*** PROVIDED RECORDS ***

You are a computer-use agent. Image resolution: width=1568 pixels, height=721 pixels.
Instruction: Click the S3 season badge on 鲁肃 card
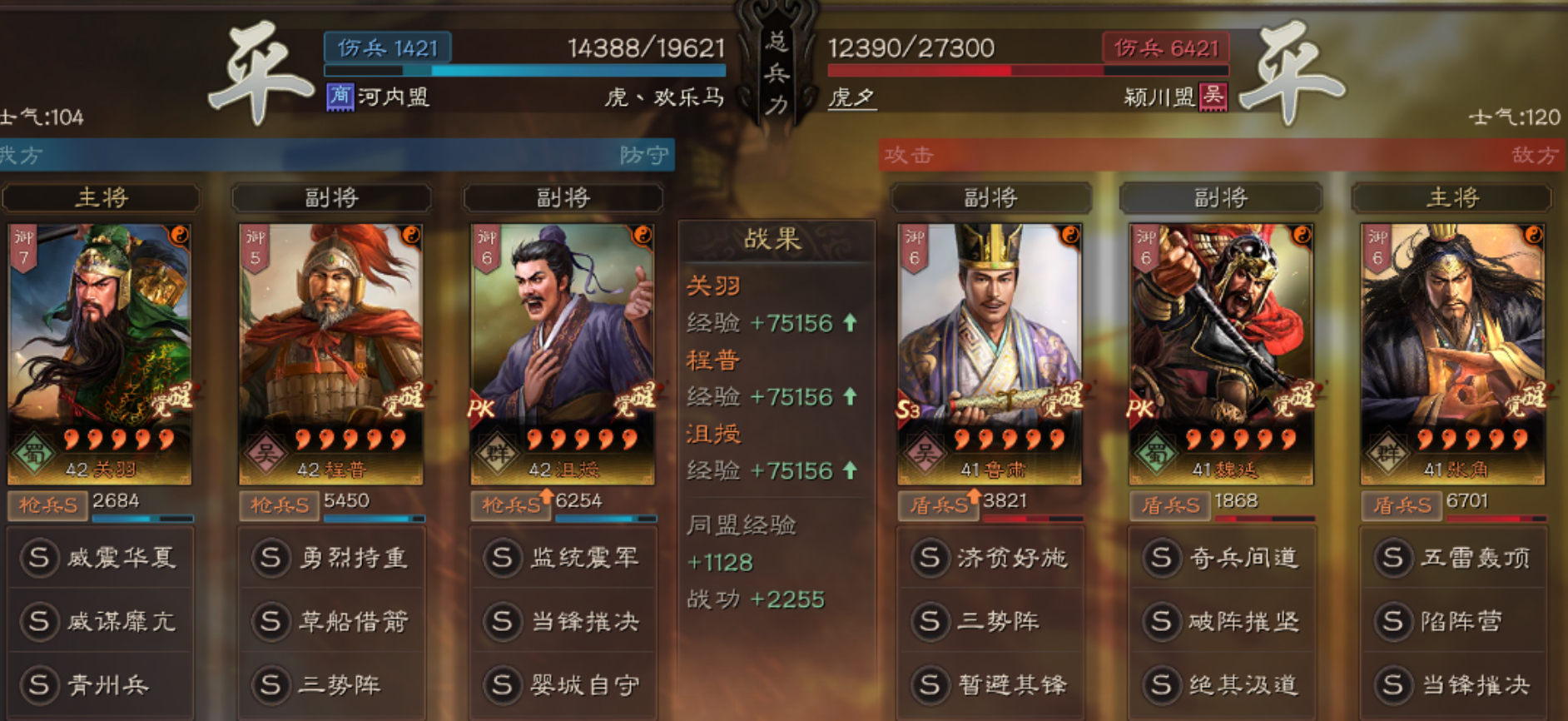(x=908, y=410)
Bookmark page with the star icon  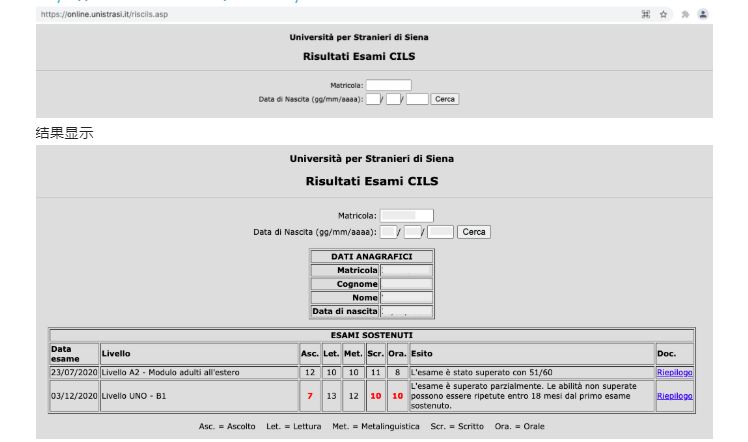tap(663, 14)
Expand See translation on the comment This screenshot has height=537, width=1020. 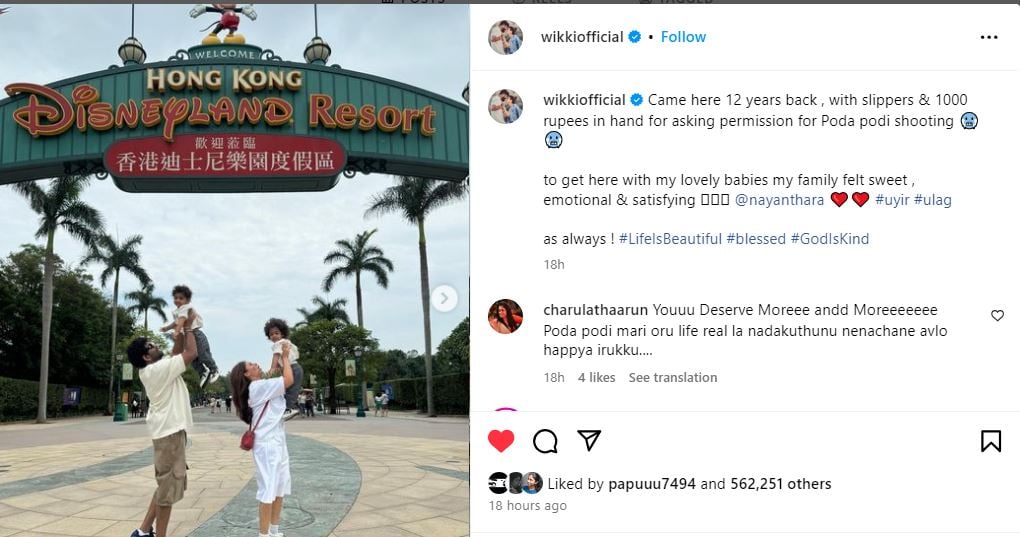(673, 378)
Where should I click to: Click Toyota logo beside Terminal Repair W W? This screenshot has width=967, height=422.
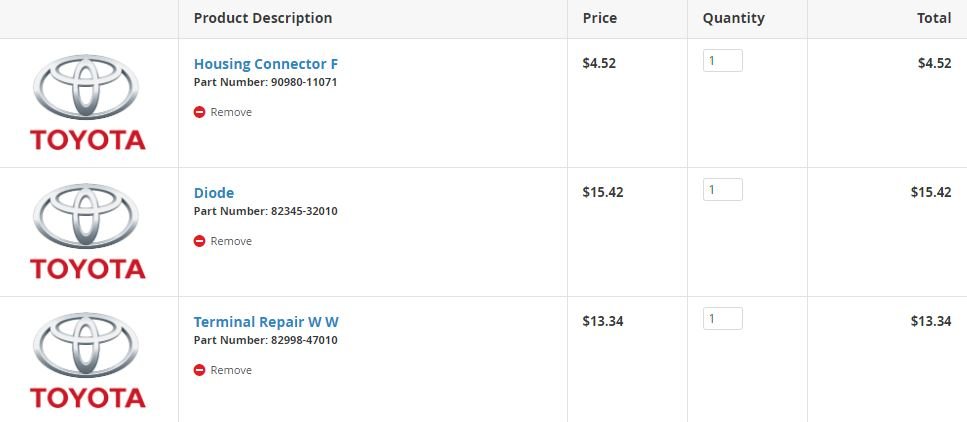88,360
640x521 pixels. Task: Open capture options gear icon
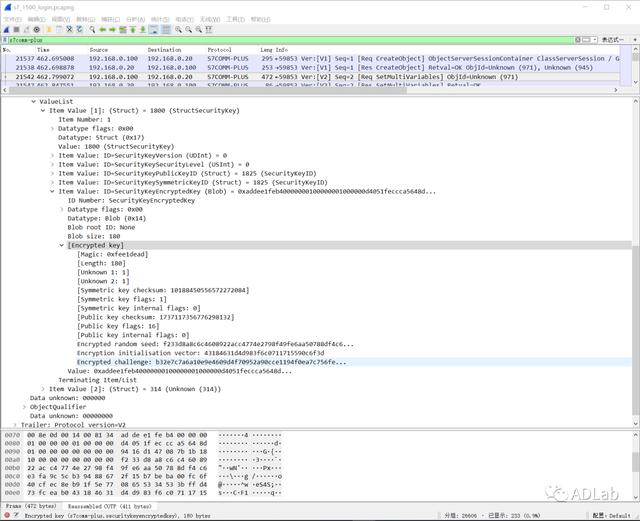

*** End of PROVIDED RECORDS ***

▶ [YOUR TASK] An exact copy of the lines from the one with "Where should I" through the last line of the records, inclusive, is required, with all pictures left out.

▶ [ANSWER TO THIS PROBLEM]
Where should I click to: Click Toyota logo beside Terminal Repair W W? This screenshot has width=967, height=422.
88,360
640x521 pixels. Task: Open capture options gear icon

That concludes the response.